- Will the difference between a 90 dB S/N component and a 120 dB S/N component be audible in a typical listening room with a 30 dB background noise level?
This is a misconception. I actually published a paper on this a few years back based on peer review journal article and research at AES. Our hearing sensitively is highly non-linear. 60 dB at 20 Hz will be silent to us where as -5 dBSPL is audible at 3 kHz! So to know if room noise is an audible barrier, you have to perform a translation and then superposition it on top of our hearing sensitivity. This work was done based on survey of listening rooms and here are the results as I post in my article:
As you see, room noise drops exponentially with increasing frequencies.

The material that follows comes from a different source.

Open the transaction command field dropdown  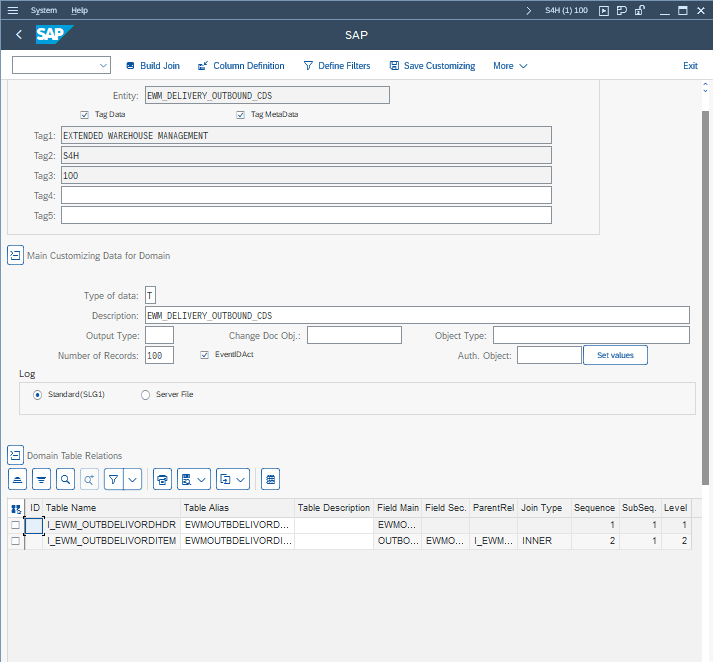click(104, 66)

This is because it is so much easier to block high frequency noise. Low frequency noise on the other the hand, easily travels through walls and even concrete! Your meter will be happy to pick up noise from freeway from miles away, yet your ear will not.
As you see in the above graph, we can build rooms that are completely silent even though they could have bass noise 30 dB.
Using this research, we see that if we want to have reference quality maximum loudness (measured at 120 or so dB in live unamplified concerts), we need about 20 bits of dynamic range or 120 dB. Put inversely, ideally you want your system to have a noise floor of -120 dB.
Now if you are listening in a living room, then such constraints can be lowered fair bit. But why? You can buy a $100 DAC that performs this well, once again proving that achieving full transparency in electronics doesn't cost much money. Just requires careful shopping and not following marketing statements of fidelity but reliable measurements.